2013/3/6 本田布由樹
段々と舞台の日も近づいてまいりました。
能に詳しい方はご存知かと思いますが、能楽師にとって「道成寺」とは若手の卒業試験とも言われる特別な曲です。
囃子ごとや技術的、肉体的な難易度もあり、大曲秘曲の代名詞のように言われています。
この「道成寺」は有名な「安珍と清姫」の説話を元にした曲になります。
若い僧の安珍に恋をした清姫、仏僧の身だからと逃げる彼を追いかける内にその身は大蛇となり、日高川を易々と泳ぎわたり、ついには安珍の隠れた鐘にまとわりつき焼き殺してしまい、自分も日高川に身を投げ死んでしまった・・・・・・というお話です。
なんとも苛烈で報われないお話ですが、有名なので道成寺を見たことのない人でも聞き覚えはあるのではないでしょうか。
道成寺の見どころは数多くありますが、一番の特徴はやはり「乱拍子」と「鐘入」でしょう。

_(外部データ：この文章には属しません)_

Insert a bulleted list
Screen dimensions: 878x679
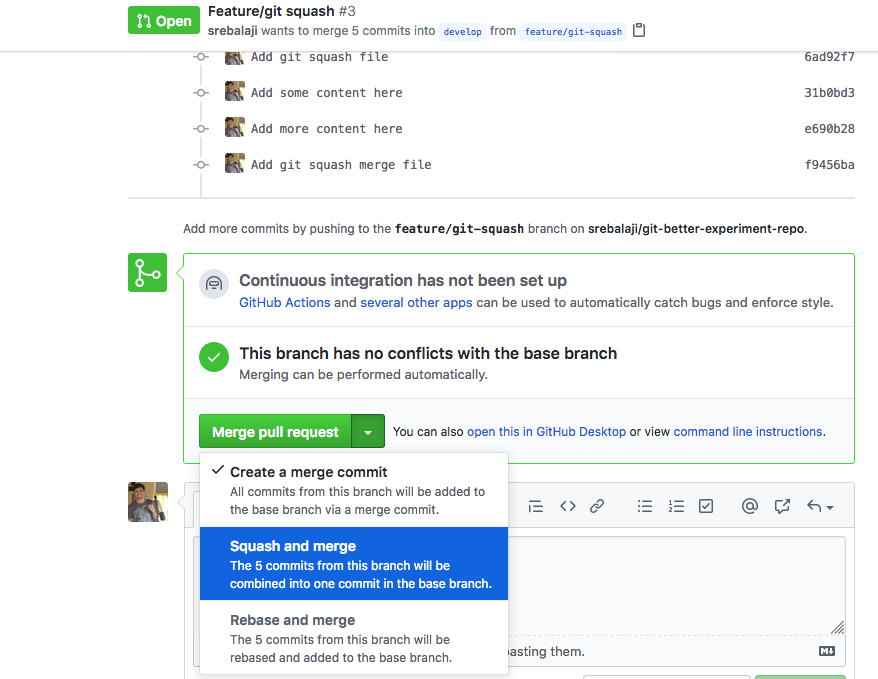pyautogui.click(x=645, y=506)
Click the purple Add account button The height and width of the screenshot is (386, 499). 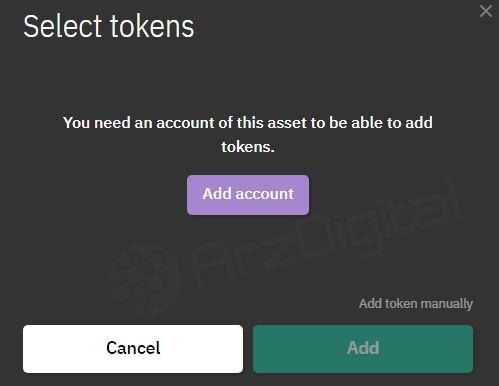248,195
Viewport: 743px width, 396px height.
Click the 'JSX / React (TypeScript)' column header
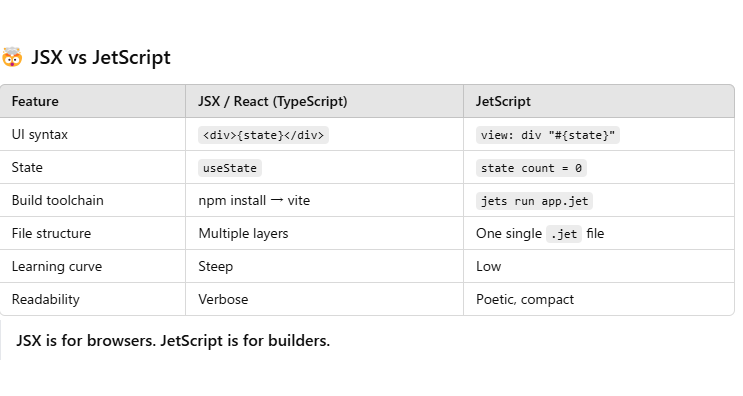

乱拍子は道成寺の鐘に向かって、シテの白拍子が一歩一歩階段を昇り近づいていく様を表していると言われていて、小鼓の音に合わせて足のつま先を上下させたりなどする、とても変わった舞です。
ひどく動きが少なく、静寂の中の激しさはむしろ濃密な気迫が必要とされます。
乱拍子の後に急ノ舞という能の中で一、二を争う速度の舞があり、ついに鐘入になります。
通常は金春流でも鐘入は鐘の下に入り正面を向いてから、真上へ飛び上がる型になります。

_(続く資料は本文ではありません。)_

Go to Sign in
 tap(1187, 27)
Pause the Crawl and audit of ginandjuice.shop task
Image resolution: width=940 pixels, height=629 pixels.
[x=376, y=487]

しかし、金春流でも「斜入」と呼ばれる鐘入をすることがあります。
これは落ちる鐘の外側から内に向かって、斜めに飛び込むというダイナミックな型であり、非常に見ごたえのある場面です。
我が家では道成寺はこの型でさせて頂いていて、今回の私の道成寺も「斜入」の鐘入となります。
鐘入はタイミングが命。
見事に鐘に入ることが出来るのか、ぜひ能楽堂にてご覧ください。